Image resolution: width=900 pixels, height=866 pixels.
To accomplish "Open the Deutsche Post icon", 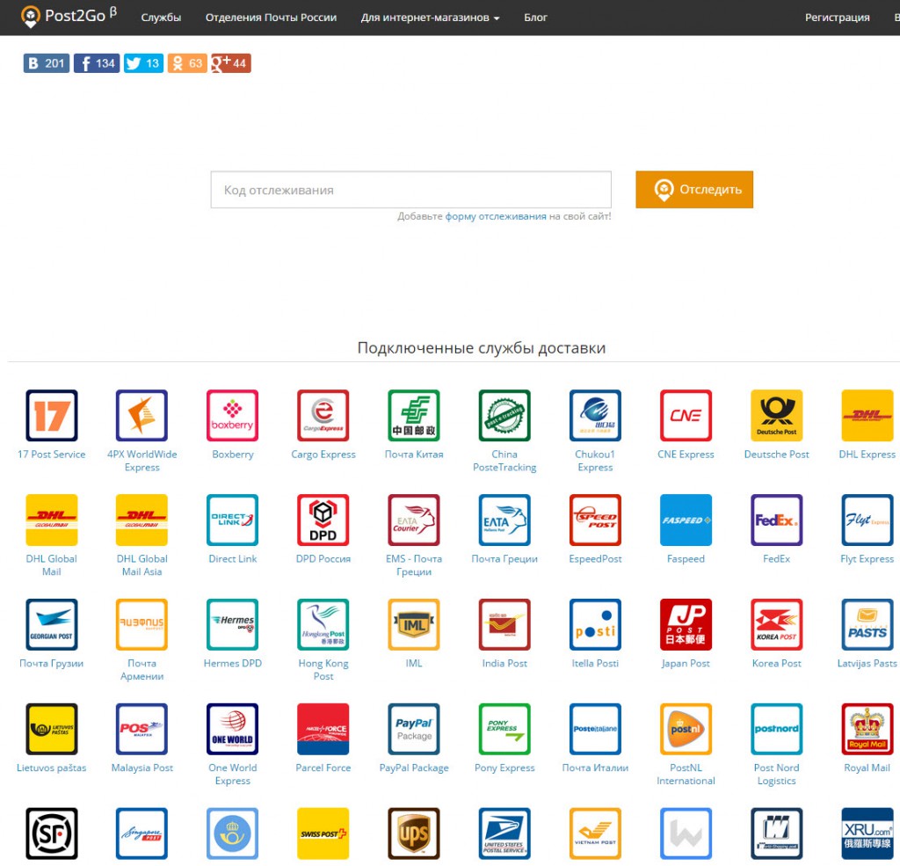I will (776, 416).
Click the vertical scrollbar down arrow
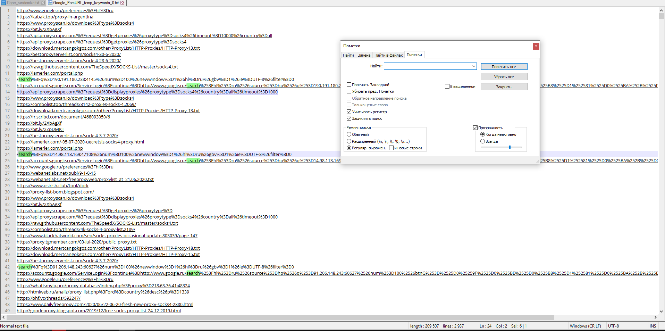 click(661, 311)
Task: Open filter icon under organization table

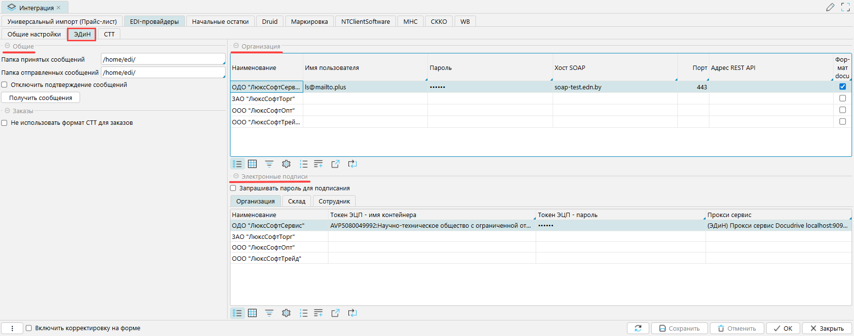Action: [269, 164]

|---|

## [What needs to be done]
Begin at the line that contains "Click the vertical scrollbar down arrow" and transcribe every line through the end of the listing, exactly as written. Omit the pictures.

## [Answer below]
Click the vertical scrollbar down arrow
 click(661, 311)
Task: Open filter icon under organization table

Action: [269, 164]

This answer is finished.